How is the religion, founded by the Son of God himself no less, likely to fare in the battle here for the hearts and minds of men? Surely that religion, or that philosophy, will win which enables men to reach their full stature as men, and so become whole human beings; irrespective of who began the religion? Only by becoming whole, will men of any culture do much to create a better world. And the world today does not share the Christian view of Jesus. Muslims think he was a deluded prophet; Jews think he was a blasphemous prophet. The secular philosopher ignores him. That is not a good start. Jesus, who was not an original thinker, he spoke as the Spirit told him to speak, chose to base his teaching on the Testament of the Twelve Patriarchs, written about one hundred years before he was born. In this he eschewed resistance to violence. This was wise at the time, with the Romans in power; but is it sensible now? His forty days in the wilderness was nothing like long enough for him to think things out afresh, but only long enough to decide which of the current philosophies to adopt, that he knew about. I think he chose well. But he was not always cautious in his speech; one of the last things he said at his trial before the High Priest was that they would see the Son of Man seated at the right hand of God, coming in clouds and glory. Well, they didn’t see it, and we have not seen it in 2000 years. Maybe he was mistaken, or maybe he was determined to be crucified; but those who heard him appear to have thought the claim insane, because they ceased to treat him with any respect. It is embarrassing for us that he talked so extravagantly. It does not help that Christians to fail to understand this.

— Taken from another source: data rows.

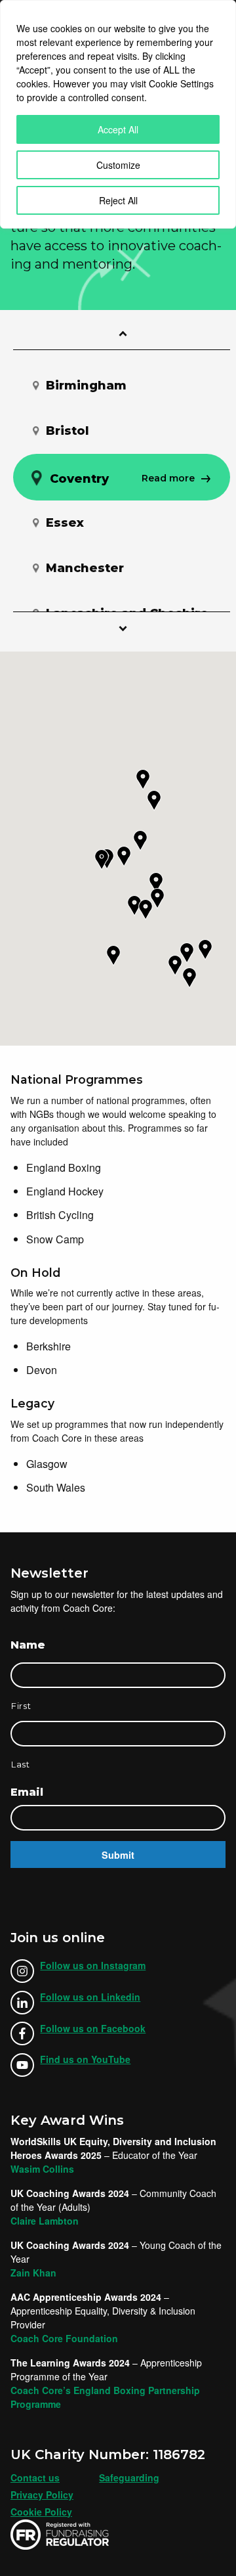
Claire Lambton (44, 2220)
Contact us (35, 2477)
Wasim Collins (42, 2168)
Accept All (118, 129)
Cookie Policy (41, 2511)
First (21, 1705)
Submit (118, 1854)
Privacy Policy (41, 2494)
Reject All (118, 200)
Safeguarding (129, 2477)
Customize (118, 164)
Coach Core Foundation (64, 2338)
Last (20, 1764)
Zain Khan (33, 2272)
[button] (113, 955)
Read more (183, 387)
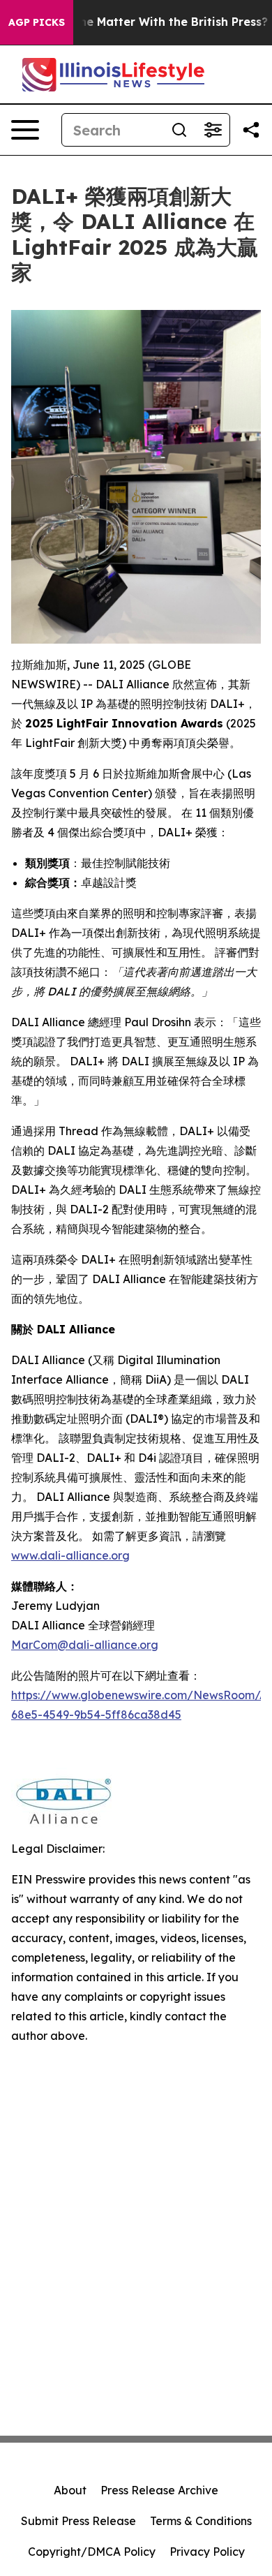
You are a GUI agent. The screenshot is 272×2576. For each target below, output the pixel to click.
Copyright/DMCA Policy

The response of the Church has been to indulge in an extravagant adulation of Jesus. Everything he did was perfect; he never made a mistake. When he told the Phoenician woman that she was “a dog”, that was not being abominably rude, it was absolutely right. That was how Jews regarded Gentiles at that time. When he cursed the fig tree, and it withered, that was not a childish outburst of bad-temper; it was absolutely right, because it showed the power of faith. It is almost sickening! If you are human, mistakes, failures, suffering are going to be part of your experience. If they are not, you are not human. You may be a god walking around in human clothes; but whoever you are, you are not human. And part of the teaching of the Church is that Jesus was a Man!
So let us try to begin again. There are two ways for Christianity to do this; the more respectable is to leave the historic Jesus some way behind. St. Paul did; he only mentions him once in all his letters. He preached Christ crucified and resurrected; he preached the incarnation. Recently a Jesuit, in 2011, published a book, in which he said that if Evolution was true, as he believed it was and as he thought most people did, in the sense that stardust had evolved into US, then Jesus was not a second Adam to put right what had gone wrong. Nothing had gone wrong! So far as it went, Evolution had been a triumphant success. I agree. He went on to say, that meant that original sin had no place; there had been no original Adam to commit the original sin. And that meant that the doctrine of the atonement had to go as well. I agree. Finally he said that the Incarnation was planned from the beginning. Again I agree; and fifteen years earlier in my book, Man’s Relationship with God, published in 1996, I urged the reader to put himself into the position of a creator, so far as he could. And on page 225, I said it would be a mistake for you to condemn mankind to a consciousness limited to the mortal world; and on page 226, I said that you, the creator, would have to provide a Redeemer. So yes, the Incarnation was planned from the beginning.